Shanghai will get some help in its efforts to make its factories more energy efficient, according to an announcement by the World Resources Institute (WRI).
WRI said it will launch a new initiative that could help the city reduce its carbon emissions by 60,000 tons a year. The initiative would also assist China in its efforts to reduce its energy intensity under its newly announced five-year plan.
According to WRI, the initiative aims to aggregate 30 to 40 energy efficiency projects into one portfolio to reduce capital costs for companies and the transaction costs of energy services companies (ESCO) that can help install and sometimes finance energy efficient equipment. The energy efficiency projects are across 23 state-owned, foreign-owned and private Chinese companies that represent over $2 billion in annual revenue.
“Despite the short payback period, industrial facilities in Shanghai face a number of challenges when trying to secure internal capital for energy efficiency projects,” said Alexander Perera, co-director of Business Engagement on Climate and Technology at WRI. “There’s a lot of competition for capital dollars, and investments in reducing energy costs are often last in line.

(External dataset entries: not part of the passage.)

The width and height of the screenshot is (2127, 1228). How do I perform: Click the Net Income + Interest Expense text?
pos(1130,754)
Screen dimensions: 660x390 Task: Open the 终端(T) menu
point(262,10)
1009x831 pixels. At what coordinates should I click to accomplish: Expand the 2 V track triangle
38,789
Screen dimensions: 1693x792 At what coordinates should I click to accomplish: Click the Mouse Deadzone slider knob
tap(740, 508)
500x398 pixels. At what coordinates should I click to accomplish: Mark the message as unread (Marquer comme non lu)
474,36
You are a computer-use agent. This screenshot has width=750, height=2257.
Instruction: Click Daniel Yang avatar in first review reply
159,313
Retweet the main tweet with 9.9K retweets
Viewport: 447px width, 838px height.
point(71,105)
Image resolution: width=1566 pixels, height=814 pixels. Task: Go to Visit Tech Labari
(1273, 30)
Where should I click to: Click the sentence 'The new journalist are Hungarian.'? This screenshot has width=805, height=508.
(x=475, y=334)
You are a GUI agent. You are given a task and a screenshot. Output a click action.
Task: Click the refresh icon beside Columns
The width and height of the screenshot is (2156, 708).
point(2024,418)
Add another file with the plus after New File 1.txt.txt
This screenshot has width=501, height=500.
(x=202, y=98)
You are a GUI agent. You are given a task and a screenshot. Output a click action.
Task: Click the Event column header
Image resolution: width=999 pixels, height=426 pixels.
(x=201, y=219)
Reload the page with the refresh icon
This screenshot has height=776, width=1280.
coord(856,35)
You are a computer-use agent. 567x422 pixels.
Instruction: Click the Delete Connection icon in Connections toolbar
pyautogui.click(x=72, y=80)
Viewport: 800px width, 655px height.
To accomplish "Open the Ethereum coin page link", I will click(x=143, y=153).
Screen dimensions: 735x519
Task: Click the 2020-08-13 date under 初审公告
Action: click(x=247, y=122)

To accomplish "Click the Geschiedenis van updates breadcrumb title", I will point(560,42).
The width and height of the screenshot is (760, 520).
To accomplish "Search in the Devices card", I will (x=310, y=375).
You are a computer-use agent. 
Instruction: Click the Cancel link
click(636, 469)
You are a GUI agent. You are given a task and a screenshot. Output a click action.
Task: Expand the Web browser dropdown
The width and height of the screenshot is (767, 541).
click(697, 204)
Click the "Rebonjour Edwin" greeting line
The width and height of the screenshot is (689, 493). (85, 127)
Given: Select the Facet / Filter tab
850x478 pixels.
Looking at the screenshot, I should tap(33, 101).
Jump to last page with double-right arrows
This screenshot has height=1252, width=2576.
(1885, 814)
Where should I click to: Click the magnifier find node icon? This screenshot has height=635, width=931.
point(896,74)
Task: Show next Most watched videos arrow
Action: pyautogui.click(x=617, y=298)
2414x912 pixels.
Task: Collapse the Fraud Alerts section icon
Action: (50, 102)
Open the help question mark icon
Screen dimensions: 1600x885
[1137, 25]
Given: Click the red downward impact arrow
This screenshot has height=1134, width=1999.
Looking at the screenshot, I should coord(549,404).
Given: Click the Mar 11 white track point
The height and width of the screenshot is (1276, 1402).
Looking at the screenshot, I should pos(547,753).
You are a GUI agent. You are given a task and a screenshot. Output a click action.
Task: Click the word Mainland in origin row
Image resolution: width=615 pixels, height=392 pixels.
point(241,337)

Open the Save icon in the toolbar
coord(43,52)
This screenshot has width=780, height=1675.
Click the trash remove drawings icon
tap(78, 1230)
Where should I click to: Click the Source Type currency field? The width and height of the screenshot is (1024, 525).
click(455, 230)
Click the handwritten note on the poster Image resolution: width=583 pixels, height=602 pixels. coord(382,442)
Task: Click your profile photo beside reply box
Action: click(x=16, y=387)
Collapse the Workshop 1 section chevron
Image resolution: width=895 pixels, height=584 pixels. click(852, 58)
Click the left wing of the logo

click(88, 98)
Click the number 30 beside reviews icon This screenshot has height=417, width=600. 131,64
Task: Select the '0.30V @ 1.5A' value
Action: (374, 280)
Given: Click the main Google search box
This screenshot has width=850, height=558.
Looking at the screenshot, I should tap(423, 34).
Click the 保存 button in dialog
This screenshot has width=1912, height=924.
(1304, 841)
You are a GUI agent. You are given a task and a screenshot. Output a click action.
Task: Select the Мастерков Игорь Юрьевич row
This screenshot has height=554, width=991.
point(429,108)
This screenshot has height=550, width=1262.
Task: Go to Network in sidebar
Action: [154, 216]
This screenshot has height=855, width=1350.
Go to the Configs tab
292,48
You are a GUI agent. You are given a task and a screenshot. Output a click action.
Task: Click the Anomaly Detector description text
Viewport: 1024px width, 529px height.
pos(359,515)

Industrial consumption in China represents two-thirds of the country’s energy use, so making industrial facilities more efficient will be critical in helping China meet its energy intensity targets.”
The approach follows previous initiatives by WRI. It has also helped reduce the purchasing cost of wind power and solar photovoltaic (PV) projects for companies in the San Francisco Bay area.
By aggregating roof mounted solar PV projects across 20 facilities into one portfolio, installation costs could be cut between eight and ten percent, according to WRI. Developers face lower transaction, installation and maintenance costs with a portfolio approach, which allows them to pass the savings to customers.
The project is part of the public-private-funded U.S.-China Partnership for Climate Action (PCA) program.
China has recently discussed the possibility of launching a national carbon market by as early as 2014, and the country is believed to be well on its way to becoming the leader in installed wind energy capacity. The St. Regis Hotel in Shanghai recently partnered with IBM to reduce energy costs by 40 percent.